El doble fracaso histórico que hay que cargar a las espaldas de la vieja arte milenaria, obedece por un lado a la no viabilidad de un teatro fundado en la acción, con sus pretensiones experimentales, masivas y presupuestarias ideales, en el seno de sociedades reacias a concederle prioridades frente a la condiciones perceptivas impuestas por las nuevas tecnologías (cine, televisión, tecnología digital), como que el empecinamiento de los ‘fabuleros’, después de Auschwitz, sólo se entiende si ha logrado expurgar a las palabras de las filtraciones humorales que la instrumentalización de los genocidas hicieran con ellas. No es que la palabra vuelve porque vuelve, sin contar que es un resguardo ante la falta de una proyectualidad social e integrada al cuadro de necesidades de las personas. La carencia es tan enjundiosa que no parece compensatorio por vía de una kiosquerización inmunizante de la dramaturgia, en tanto sus potenciales hallazgos no se encadenen a la resistencia transgresora de los buceadores y rupturistas del teatro del siglo XX. La dramaturgia en su tupé literario, porta una semilla conservadora y reincidente (el criminal siempre vuelve al lugar del crímen) que no se puede ignorar sino es a costa de una mala conciencia. En este contexto, la frase de Carla Matteini: «¿Somos los teatreros restos del pasado, empeñados en un esfuerzo obsoleto y tal vez algo patético?», se siente como un aguijonazo en la piel, una prevención antropológica a no devenir miserables sanguijuelas de los verdaderos grandes sueños de la sociedad. Decir ‘teatro de texto’ es solventar una tendencia en términos de género y reclamar a posteriori un respeto democrático y plural por la diferencia, como su adscripción a una tradición milenaria, a costa del olvido del teatro integral. El embozo pretendidamente democrático, se empodera como prerrogativa. El teatro atado a la cola de los dramaturgos, guionistas por encargo en la TV y el cine, versionistas, adaptadores, cuando no dramaturgistas. Hoy el dramaturgo trabaja por su cuenta, tiene su agente y sus oficinas, y sus diferencias son disueltas en las mieles del ‘semimontado’ y hasta del teatro leído. Así, la escuela declamatoria ha aggiornado sus formas, pero lo que en realidad ha hecho, es afirmarse en las comodidades del decir un texto.

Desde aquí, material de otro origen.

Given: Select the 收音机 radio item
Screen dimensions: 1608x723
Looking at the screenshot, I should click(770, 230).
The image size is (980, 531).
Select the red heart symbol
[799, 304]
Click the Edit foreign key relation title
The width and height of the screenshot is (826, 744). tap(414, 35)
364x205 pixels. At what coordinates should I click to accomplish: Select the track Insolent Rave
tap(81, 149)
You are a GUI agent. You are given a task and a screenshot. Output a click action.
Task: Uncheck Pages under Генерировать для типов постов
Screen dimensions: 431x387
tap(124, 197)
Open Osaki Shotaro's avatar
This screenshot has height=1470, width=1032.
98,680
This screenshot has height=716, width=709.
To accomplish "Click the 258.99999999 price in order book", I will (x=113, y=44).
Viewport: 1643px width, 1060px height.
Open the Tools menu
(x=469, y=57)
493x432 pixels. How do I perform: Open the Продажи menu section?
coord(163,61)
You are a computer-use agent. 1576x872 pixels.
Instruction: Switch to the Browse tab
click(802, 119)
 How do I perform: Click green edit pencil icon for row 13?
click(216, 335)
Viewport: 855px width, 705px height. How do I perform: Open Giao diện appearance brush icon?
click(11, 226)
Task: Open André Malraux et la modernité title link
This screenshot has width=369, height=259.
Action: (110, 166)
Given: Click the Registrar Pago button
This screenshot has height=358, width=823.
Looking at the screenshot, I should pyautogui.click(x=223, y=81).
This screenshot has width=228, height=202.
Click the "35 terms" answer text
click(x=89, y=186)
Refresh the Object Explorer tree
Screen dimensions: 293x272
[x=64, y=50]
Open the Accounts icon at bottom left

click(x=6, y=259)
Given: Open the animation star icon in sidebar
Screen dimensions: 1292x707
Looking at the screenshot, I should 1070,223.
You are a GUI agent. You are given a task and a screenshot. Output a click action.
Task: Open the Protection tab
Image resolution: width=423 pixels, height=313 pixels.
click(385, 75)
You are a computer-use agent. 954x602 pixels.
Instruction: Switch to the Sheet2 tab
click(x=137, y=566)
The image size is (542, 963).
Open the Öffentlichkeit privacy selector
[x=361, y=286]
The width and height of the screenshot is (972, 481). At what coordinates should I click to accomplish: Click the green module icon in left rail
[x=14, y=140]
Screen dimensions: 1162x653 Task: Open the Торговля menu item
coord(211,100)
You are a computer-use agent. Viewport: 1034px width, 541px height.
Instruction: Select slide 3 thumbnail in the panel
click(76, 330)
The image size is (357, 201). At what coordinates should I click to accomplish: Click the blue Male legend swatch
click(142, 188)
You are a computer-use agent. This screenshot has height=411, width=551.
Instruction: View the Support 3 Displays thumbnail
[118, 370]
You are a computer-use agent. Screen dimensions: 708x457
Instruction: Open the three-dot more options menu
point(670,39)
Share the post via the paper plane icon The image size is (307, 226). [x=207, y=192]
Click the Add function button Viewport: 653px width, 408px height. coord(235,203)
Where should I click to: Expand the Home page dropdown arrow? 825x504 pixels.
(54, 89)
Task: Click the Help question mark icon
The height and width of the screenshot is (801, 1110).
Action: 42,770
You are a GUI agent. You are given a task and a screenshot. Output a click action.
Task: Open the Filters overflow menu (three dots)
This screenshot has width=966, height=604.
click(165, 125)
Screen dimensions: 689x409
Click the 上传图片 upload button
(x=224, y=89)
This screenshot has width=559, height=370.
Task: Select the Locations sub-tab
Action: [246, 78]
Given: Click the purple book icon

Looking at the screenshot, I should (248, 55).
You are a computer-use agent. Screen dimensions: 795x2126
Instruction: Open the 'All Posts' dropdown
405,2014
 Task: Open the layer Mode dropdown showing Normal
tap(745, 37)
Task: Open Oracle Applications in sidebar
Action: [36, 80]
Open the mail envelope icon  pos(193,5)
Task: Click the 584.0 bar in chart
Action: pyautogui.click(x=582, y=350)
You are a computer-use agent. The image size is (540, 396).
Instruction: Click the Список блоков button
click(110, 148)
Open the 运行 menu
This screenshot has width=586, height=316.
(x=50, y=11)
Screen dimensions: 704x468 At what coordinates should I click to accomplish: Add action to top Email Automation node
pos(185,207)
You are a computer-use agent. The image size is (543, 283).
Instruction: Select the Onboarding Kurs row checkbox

Qué problema si hasta el acto de la escritura, en sí mismo, se puede espectacularizar, sacando las Olivettis a la calle (pues lo retro le da un tinte cool), metaforizarlas como pájaro o avión, ponérselas en la cabeza, como caja de seguridad de un sueño incólume. La reducción a la lectura, al balbuceo, a una cierta forma de memorización, el constreñimiento a la fábula autoabastecida, el regodeo del ‘cuentito’, es una discreta retirada de los campos donde el teatro como hecho total, debe (debió) celebrar sus batallas.
Que el teatro no se cuente sino que se haga, significa que la fábula depone conscientemente la profundidad de la piel. La proliferación de contadores, de tramadores, es una hipertrofia inconducente, un creacionismo sublimado, una superpoblación de optimizados que juegan sobre las cenizas de los viejos manifiestos revolucionarios del teatro.